Excédé par le “bruit des moteurs” des bus, un couple de Sainte-Gemmes-sur-Loire en appelle à la justice
Un couple de Sainte-Gemmes-sur-Loire (Maine-et-Loire) a demandé au tribunal administratif de Nantes, ce mardi 14 mai 2024, de condamner Angers Loire Métropole à lui verser 5.000 € de dédommagements...

Un couple de Sainte-Gemmes-sur-Loire (Maine-et-Loire) a demandé au tribunal administratif de Nantes, ce mardi 14 mai 2024, de condamner Angers Loire Métropole à lui verser 5.000 € de dédommagements pour “la présence d’un terminus de transports à quelques mètres de sa propriété”.

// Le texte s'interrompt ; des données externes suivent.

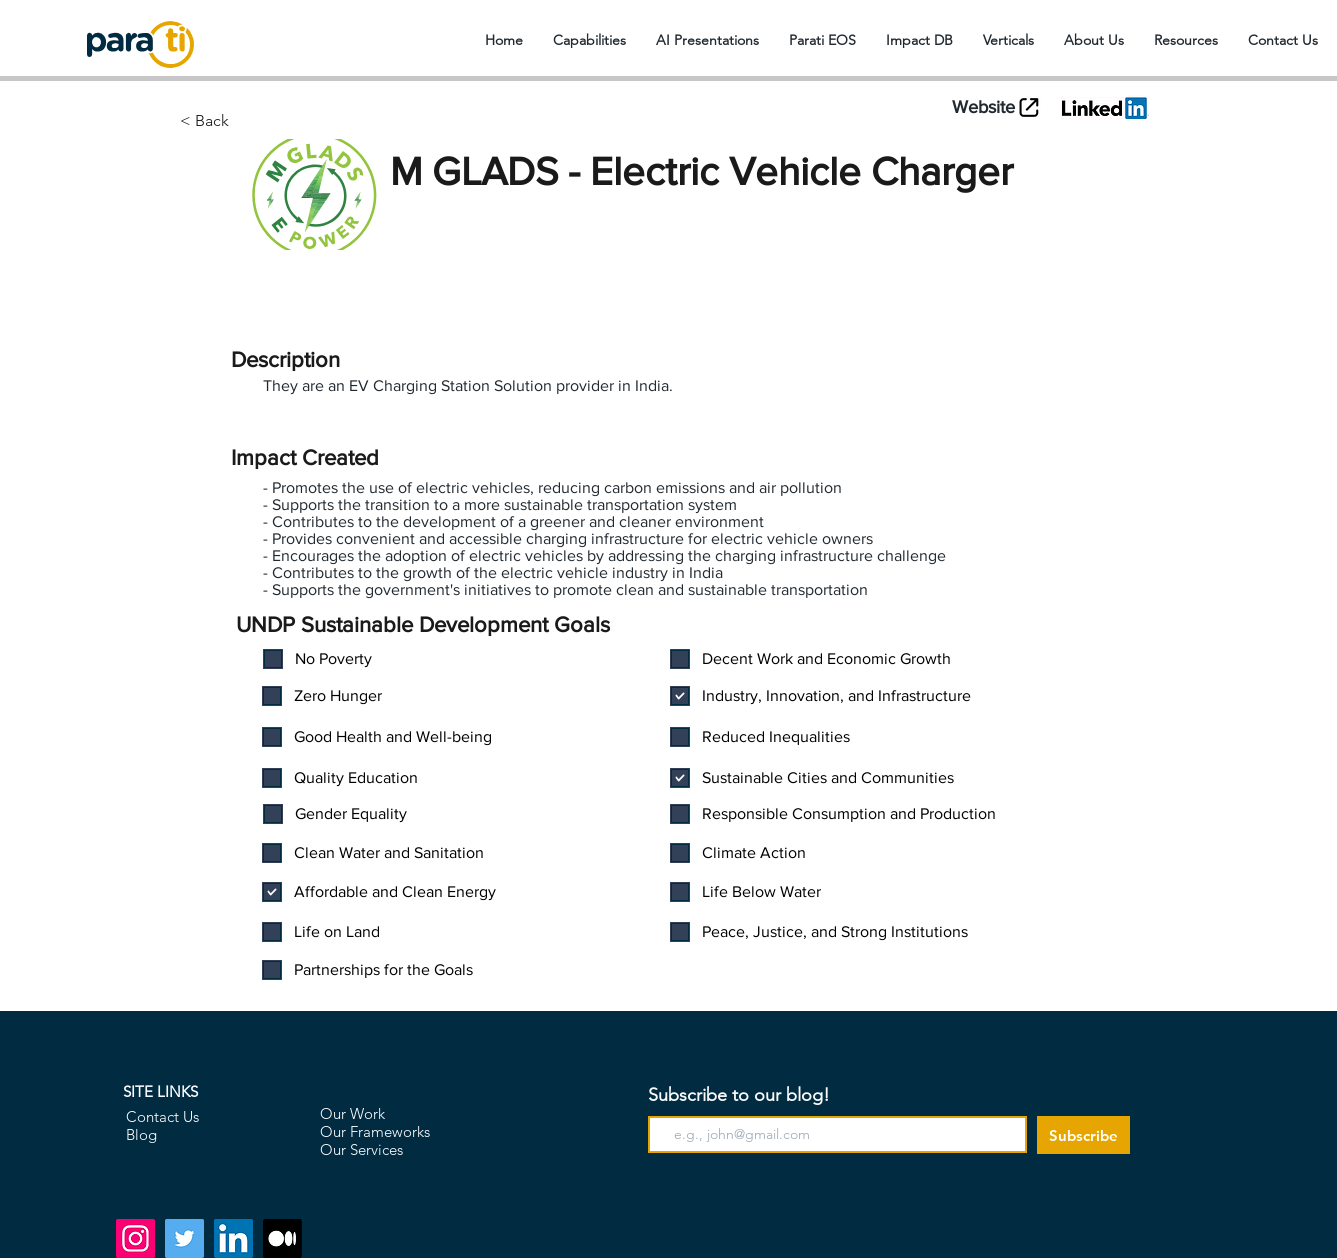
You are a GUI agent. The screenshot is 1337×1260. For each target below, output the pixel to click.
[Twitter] (184, 1238)
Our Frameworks (375, 1131)
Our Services (361, 1149)
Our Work (352, 1113)
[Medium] (282, 1238)
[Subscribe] (1083, 1135)
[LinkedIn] (233, 1238)
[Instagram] (135, 1238)
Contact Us (162, 1116)
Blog (141, 1134)
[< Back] (281, 121)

Sébastien et Gwladys XXX, qui habitent dans la commune, sont en effet excédés par le “bruit des moteurs en fonctionnement” des bus qui stationnent à l’arrêt Roche Morna, le terminus de la ligne 8 du réseau Irigo qui va jusqu’aux Ponts-de-Cé. Ils reprochent donc à la collectivité de “ne pas avoir pris les mesures nécessaires pour limiter” ces nuisances.
Mais les services d’Angers Loire Métropole “ne sont pas restés inactifs”, a objecté le rapporteur public lors de l’audience ce mardi 14 mai 2024 : “des consignes” ont été données à la filiale de la RATP “dès 2018” pour que les chauffeurs “coupent leurs moteurs” quand ils sont à l’arrêt. “Angers Loire Métropole ne saurait être tenue responsable d’une faute commise par les autorités de police communales”, a également fait remarquer le magistrat, dont les avis sont souvent suivis par le tribunal. Il a donc conclu au rejet de la requête du couple.
“Encore faut-il s’assurer que les instructions soient respectées”, a commenté le président du tribunal administratif de Nantes, qui statuait en juge unique. Me Jean-Philippe Meschin, l’avocat des requérants, n’a pas fait d’autres commentaires à l’audience que ceux déjà mentionnés dans ses mémoires écrits. Me Eric Boucher, l’avocat d’Angers Loire Métropole, s’est également “rapporté” à ses écritures : il n’a “pas d’information” sur l’interrogation du président relative au “respect des consignes” par les chauffeurs de bus du réseau Irigo.
Le tribunal administratif de Nantes, qui a mis son jugement en délibéré, rendra son jugement dans les prochaines semaines.